Untitled Fire Painting (F 118) is a superlative example of Yves Klein’s revolutionary Fire Paintings which are widely regarded as the supreme synthesis of the artist’s philosophical worldview. Experimenting with different natural elements, Klein had found a material in fire that was simultaneously immaterial. As posited by the influential critic Pierre Restany: “The trilogy of the fundamental colours blue, gold, and pink find its logical synthesis in the flame of fire” (Pierre Restany, Fire at the Heart of the Void, Connecticut 2005, p. 1). Created in 1961 with an industrial blowtorch, the present work depicts the artist’s iconic structure of spill traces; inscribed in meandering tendrils and stalactites the present work delivers a painterly dialogue forged in fire.
Untitled Fire Painting (F 118) was first gifted by the artist to his friend, the lauded architect Claude Parent. Starting in 1959 Parent worked on professional designs for Klein's air architecture concepts, ambitious artistic installations that were centred on the relationship between water and fire. Shortly after the artist's tragic death at the age of 34, his widow, Rotraut Klein-Moquay, and his mother, Marie Raymond, asked Parent to create an architectural design for an Yves Klein memorial, to be built on a small plot of land above Saint-Paul de Vence in South-Eastern France.
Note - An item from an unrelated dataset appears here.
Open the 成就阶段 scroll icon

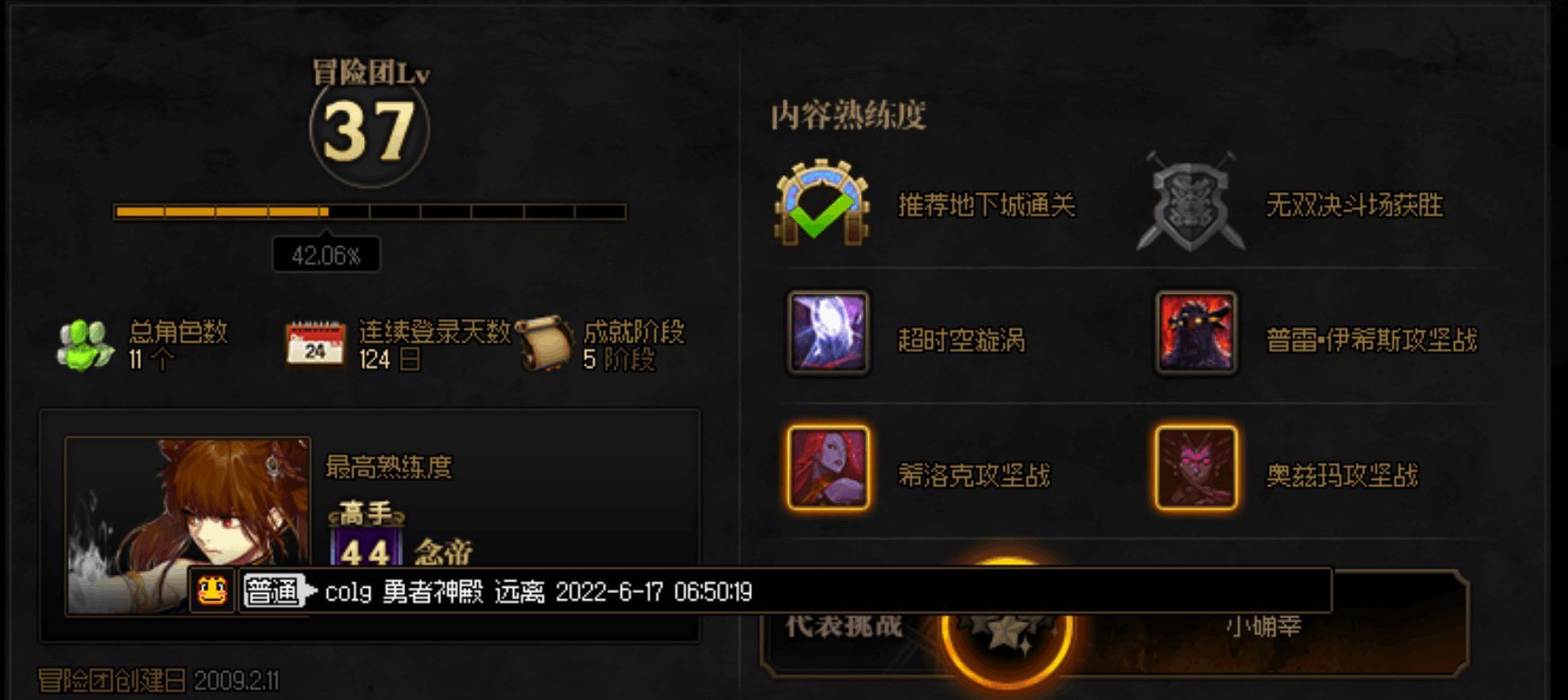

Untitled Fire Painting (F 118) therefore represents the long-lasting friendship between Klein and Parent, and proclaims the artist’s intellectual legacy: “My paintings are only the ashes of my art” (Yves Klein, trans. Klaus Ottmann, Overcoming the Problematics of Art: The Writings of Yves, New York 2007, p. 143).
In 1957, Klein realised the apotheosis of his blue period through a double event in the Parisian galleries Iris Clert and Colette Allendy. Clert’s gallery displayed a series of monochrome paintings and an aerostatic sculpture (the release of 1001 blue balloons into the sky over Saint-Germain-des-Près): together these elements imparted a truly panoramic sampling of Klein’s ‘world in blue’. It was two anticipatory installations of the void/fire dialectic at Allendy’s however – an empty room and a Fire Painting – that constituted the core of the two shows. The first Fire Painting ever exhibited was installed in Allendy’s garden; this piece consisted of a plywood panel, upon which 16 rockets were arranged in rows of four and directed obliquely to the sky. Blinded by the intense blue of the flames, Klein was fascinated by the alchemical potential of fire, which he later described as the "ultra-living element" (Yves Klein quoted in: Pierre Restany, Fire at the Heart of the Void, Connecticut 2005, p. 3). The empty room furthermore presented the ‘immaterial’; as Restany recalls: “A gallery room on the first floor is entirely empty and Yves invites me to remain there alone with him in silence so as to witness the ‘presence of pictorial sensibility reduced to raw matter’ ... Thus fire rejoined with the void through an ethereal and tangible, material/immaterial synthesis” (Ibid., p. 4). Representing the culmination of the ideas presented in these breakthrough shows, the Fire Paintings embody the core philosophy and crown Yves Klein’s radical contribution to twentieth-century art history.